About this exercise: Output all of the entries exactly as they are given.

Record excerpts:
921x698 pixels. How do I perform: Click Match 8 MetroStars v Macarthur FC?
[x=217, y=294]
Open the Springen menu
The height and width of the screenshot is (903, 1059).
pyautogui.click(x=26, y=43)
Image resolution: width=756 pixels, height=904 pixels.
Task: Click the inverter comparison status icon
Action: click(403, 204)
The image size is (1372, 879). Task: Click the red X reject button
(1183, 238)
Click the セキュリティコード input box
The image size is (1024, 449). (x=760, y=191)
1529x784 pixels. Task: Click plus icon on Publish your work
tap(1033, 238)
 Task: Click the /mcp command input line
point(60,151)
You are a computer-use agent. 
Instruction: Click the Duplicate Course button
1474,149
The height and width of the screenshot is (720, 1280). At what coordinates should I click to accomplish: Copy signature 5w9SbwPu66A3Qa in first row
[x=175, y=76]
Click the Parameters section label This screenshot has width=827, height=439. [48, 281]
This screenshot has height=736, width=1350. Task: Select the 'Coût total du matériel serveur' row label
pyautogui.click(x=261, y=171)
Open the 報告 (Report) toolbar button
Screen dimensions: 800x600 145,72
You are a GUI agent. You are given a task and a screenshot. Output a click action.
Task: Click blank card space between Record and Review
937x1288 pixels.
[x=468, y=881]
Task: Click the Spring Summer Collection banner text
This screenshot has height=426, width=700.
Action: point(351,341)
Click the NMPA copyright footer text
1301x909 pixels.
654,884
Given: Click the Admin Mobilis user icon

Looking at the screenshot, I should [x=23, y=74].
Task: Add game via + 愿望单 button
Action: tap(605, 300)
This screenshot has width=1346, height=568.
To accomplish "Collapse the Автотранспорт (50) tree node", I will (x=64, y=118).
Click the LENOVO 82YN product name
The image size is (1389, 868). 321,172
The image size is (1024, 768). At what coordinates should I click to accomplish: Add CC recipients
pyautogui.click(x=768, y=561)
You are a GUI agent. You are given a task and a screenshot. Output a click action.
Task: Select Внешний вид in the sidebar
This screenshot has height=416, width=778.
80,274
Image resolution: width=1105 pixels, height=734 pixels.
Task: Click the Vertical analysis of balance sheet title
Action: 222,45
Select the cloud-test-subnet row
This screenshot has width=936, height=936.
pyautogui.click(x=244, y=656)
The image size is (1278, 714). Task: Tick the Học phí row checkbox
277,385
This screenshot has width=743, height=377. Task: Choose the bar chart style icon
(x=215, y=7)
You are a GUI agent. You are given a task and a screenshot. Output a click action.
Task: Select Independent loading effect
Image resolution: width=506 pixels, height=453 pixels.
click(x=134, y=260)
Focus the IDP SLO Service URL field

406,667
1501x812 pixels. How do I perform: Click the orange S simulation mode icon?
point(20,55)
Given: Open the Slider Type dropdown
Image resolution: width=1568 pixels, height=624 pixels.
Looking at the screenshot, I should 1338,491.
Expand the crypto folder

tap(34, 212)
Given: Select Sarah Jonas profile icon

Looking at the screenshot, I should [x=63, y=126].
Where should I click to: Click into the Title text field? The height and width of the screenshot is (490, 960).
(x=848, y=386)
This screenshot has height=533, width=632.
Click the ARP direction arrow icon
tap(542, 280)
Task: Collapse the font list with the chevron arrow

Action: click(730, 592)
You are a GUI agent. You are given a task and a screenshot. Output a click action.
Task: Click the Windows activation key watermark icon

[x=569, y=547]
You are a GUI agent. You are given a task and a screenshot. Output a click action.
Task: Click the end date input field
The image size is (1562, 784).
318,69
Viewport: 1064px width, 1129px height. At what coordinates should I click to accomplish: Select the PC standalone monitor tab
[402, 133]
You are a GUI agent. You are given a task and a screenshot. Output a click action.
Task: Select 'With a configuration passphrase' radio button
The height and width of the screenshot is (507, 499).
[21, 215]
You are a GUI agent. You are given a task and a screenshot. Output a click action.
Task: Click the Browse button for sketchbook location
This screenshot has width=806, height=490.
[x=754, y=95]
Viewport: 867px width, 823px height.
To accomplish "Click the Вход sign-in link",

Solution to this exercise:
921x698 pixels. How do I perform: Click Match 8 MetroStars v Macarthur FC?
[x=217, y=294]
Open the Springen menu
The height and width of the screenshot is (903, 1059).
pyautogui.click(x=26, y=43)
Image resolution: width=756 pixels, height=904 pixels.
Task: Click the inverter comparison status icon
Action: click(403, 204)
The image size is (1372, 879). Task: Click the red X reject button
(1183, 238)
Click the セキュリティコード input box
The image size is (1024, 449). (x=760, y=191)
1529x784 pixels. Task: Click plus icon on Publish your work
tap(1033, 238)
 Task: Click the /mcp command input line
point(60,151)
You are a computer-use agent. 
Instruction: Click the Duplicate Course button
1474,149
The height and width of the screenshot is (720, 1280). At what coordinates should I click to accomplish: Copy signature 5w9SbwPu66A3Qa in first row
[x=175, y=76]
Click the Parameters section label This screenshot has width=827, height=439. [48, 281]
This screenshot has height=736, width=1350. Task: Select the 'Coût total du matériel serveur' row label
pyautogui.click(x=261, y=171)
Open the 報告 (Report) toolbar button
Screen dimensions: 800x600 145,72
You are a GUI agent. You are given a task and a screenshot. Output a click action.
Task: Click blank card space between Record and Review
937x1288 pixels.
[x=468, y=881]
Task: Click the Spring Summer Collection banner text
This screenshot has height=426, width=700.
Action: point(351,341)
Click the NMPA copyright footer text
1301x909 pixels.
654,884
Given: Click the Admin Mobilis user icon

Looking at the screenshot, I should [x=23, y=74].
Task: Add game via + 愿望单 button
Action: tap(605, 300)
This screenshot has width=1346, height=568.
To accomplish "Collapse the Автотранспорт (50) tree node", I will (x=64, y=118).
Click the LENOVO 82YN product name
The image size is (1389, 868). 321,172
The image size is (1024, 768). At what coordinates should I click to accomplish: Add CC recipients
pyautogui.click(x=768, y=561)
You are a GUI agent. You are given a task and a screenshot. Output a click action.
Task: Select Внешний вид in the sidebar
This screenshot has height=416, width=778.
80,274
Image resolution: width=1105 pixels, height=734 pixels.
Task: Click the Vertical analysis of balance sheet title
Action: 222,45
Select the cloud-test-subnet row
This screenshot has width=936, height=936.
pyautogui.click(x=244, y=656)
The image size is (1278, 714). Task: Tick the Học phí row checkbox
277,385
This screenshot has width=743, height=377. Task: Choose the bar chart style icon
(x=215, y=7)
You are a GUI agent. You are given a task and a screenshot. Output a click action.
Task: Select Independent loading effect
Image resolution: width=506 pixels, height=453 pixels.
click(x=134, y=260)
Focus the IDP SLO Service URL field

406,667
1501x812 pixels. How do I perform: Click the orange S simulation mode icon?
point(20,55)
Given: Open the Slider Type dropdown
Image resolution: width=1568 pixels, height=624 pixels.
Looking at the screenshot, I should 1338,491.
Expand the crypto folder

tap(34, 212)
Given: Select Sarah Jonas profile icon

Looking at the screenshot, I should [x=63, y=126].
Where should I click to: Click into the Title text field? The height and width of the screenshot is (490, 960).
(x=848, y=386)
This screenshot has height=533, width=632.
Click the ARP direction arrow icon
tap(542, 280)
Task: Collapse the font list with the chevron arrow

Action: click(730, 592)
You are a GUI agent. You are given a task and a screenshot. Output a click action.
Task: Click the Windows activation key watermark icon

[x=569, y=547]
You are a GUI agent. You are given a task and a screenshot. Output a click action.
Task: Click the end date input field
The image size is (1562, 784).
318,69
Viewport: 1064px width, 1129px height. At what coordinates should I click to accomplish: Select the PC standalone monitor tab
[402, 133]
You are a GUI agent. You are given a task and a screenshot. Output a click action.
Task: Select 'With a configuration passphrase' radio button
The height and width of the screenshot is (507, 499).
[21, 215]
You are a GUI agent. You are given a task and a screenshot. Output a click action.
Task: Click the Browse button for sketchbook location
This screenshot has width=806, height=490.
[x=754, y=95]
Viewport: 867px width, 823px height.
To accomplish "Click the Вход sign-in link",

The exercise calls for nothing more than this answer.